## Begin PROVIDED RECORDS

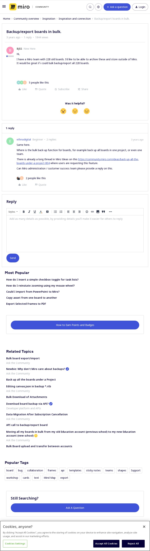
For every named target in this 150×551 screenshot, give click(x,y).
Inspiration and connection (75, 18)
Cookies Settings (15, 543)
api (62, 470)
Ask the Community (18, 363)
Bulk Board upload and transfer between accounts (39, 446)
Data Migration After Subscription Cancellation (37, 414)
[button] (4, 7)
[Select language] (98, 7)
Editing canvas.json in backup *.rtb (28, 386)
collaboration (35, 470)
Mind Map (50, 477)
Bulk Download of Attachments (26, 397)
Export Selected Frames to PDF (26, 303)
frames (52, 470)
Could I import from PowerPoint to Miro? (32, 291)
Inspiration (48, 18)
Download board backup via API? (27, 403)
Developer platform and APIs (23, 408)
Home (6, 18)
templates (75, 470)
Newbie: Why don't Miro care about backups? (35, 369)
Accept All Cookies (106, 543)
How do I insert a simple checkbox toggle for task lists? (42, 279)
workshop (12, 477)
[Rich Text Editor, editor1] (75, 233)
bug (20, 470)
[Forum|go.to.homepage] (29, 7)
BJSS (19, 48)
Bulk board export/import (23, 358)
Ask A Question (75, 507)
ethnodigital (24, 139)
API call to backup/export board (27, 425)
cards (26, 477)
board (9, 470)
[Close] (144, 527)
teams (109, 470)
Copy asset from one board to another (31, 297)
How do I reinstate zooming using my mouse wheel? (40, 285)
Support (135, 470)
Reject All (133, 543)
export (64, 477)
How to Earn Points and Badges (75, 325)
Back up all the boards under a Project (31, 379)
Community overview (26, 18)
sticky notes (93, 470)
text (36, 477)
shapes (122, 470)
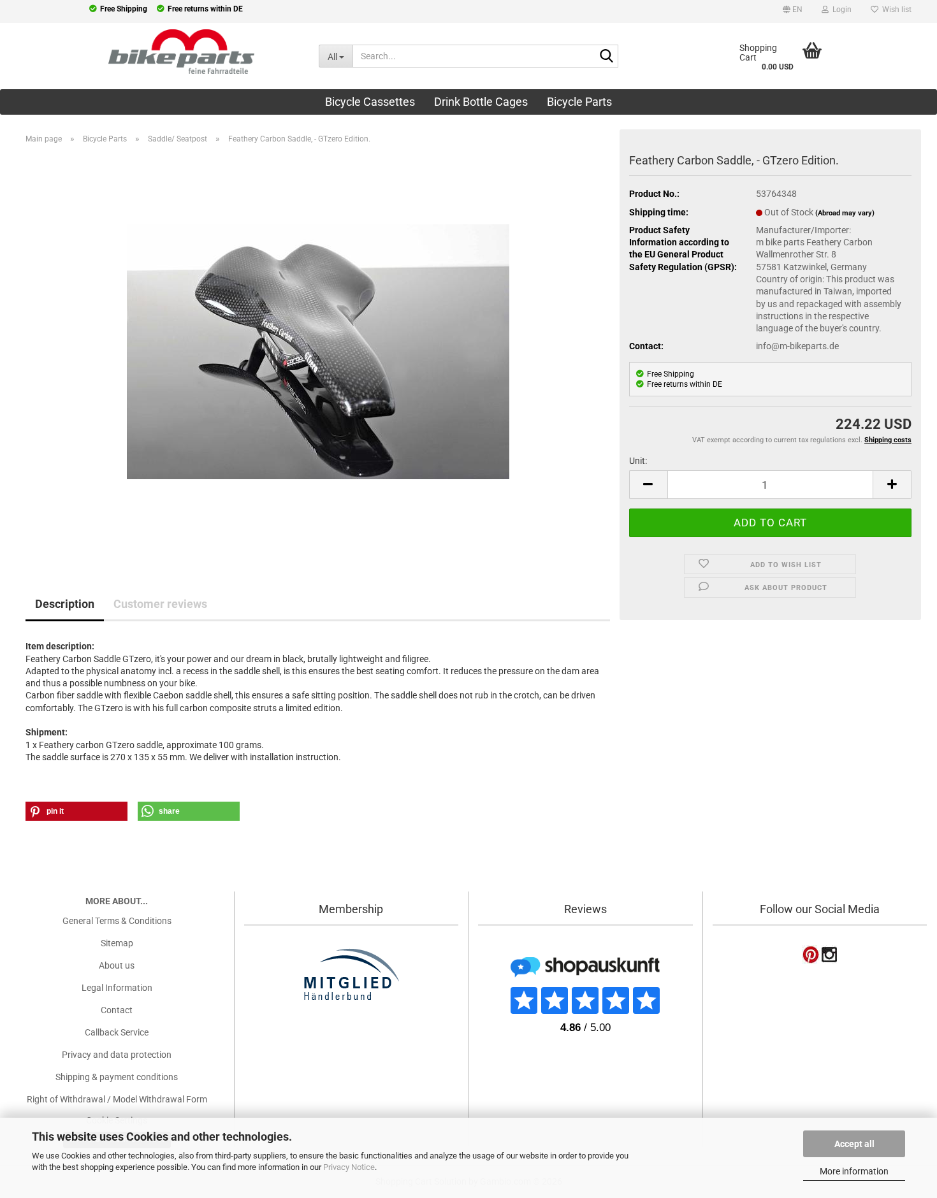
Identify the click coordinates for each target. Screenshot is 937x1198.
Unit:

## End PROVIDED RECORDS

_WHAT TO DO_:
Retype every line of the items above word for word, leaving out the pictures.

_TASK OUTPUT_:
For every named target in this 150×551 screenshot, give click(x,y).
Inspiration and connection (75, 18)
Cookies Settings (15, 543)
api (62, 470)
Ask the Community (18, 363)
Bulk Board upload and transfer between accounts (39, 446)
Data Migration After Subscription Cancellation (37, 414)
[button] (4, 7)
[Select language] (98, 7)
Editing canvas.json in backup *.rtb (28, 386)
collaboration (35, 470)
Mind Map (50, 477)
Bulk Download of Attachments (26, 397)
Export Selected Frames to PDF (26, 303)
frames (52, 470)
Could I import from PowerPoint to Miro? (32, 291)
Inspiration (48, 18)
Download board backup via API? (27, 403)
Developer platform and APIs (23, 408)
Home (6, 18)
templates (75, 470)
Newbie: Why don't Miro care about backups? (35, 369)
Accept All Cookies (106, 543)
How do I insert a simple checkbox toggle for task lists? (42, 279)
workshop (12, 477)
[Rich Text Editor, editor1] (75, 233)
bug (20, 470)
[Forum|go.to.homepage] (29, 7)
BJSS (19, 48)
Bulk board export/import (23, 358)
Ask A Question (75, 507)
ethnodigital (24, 139)
API call to backup/export board (27, 425)
cards (26, 477)
board (9, 470)
[Close] (144, 527)
teams (109, 470)
Copy asset from one board to another (31, 297)
How do I reinstate zooming using my mouse wheel? (40, 285)
Support (135, 470)
Reject All (133, 543)
export (64, 477)
How to Earn Points and Badges (75, 325)
Back up all the boards under a Project (31, 379)
Community overview (26, 18)
sticky notes (93, 470)
text (36, 477)
shapes (122, 470)
Identify the click coordinates for each target. Screenshot is 937x1198.
Unit:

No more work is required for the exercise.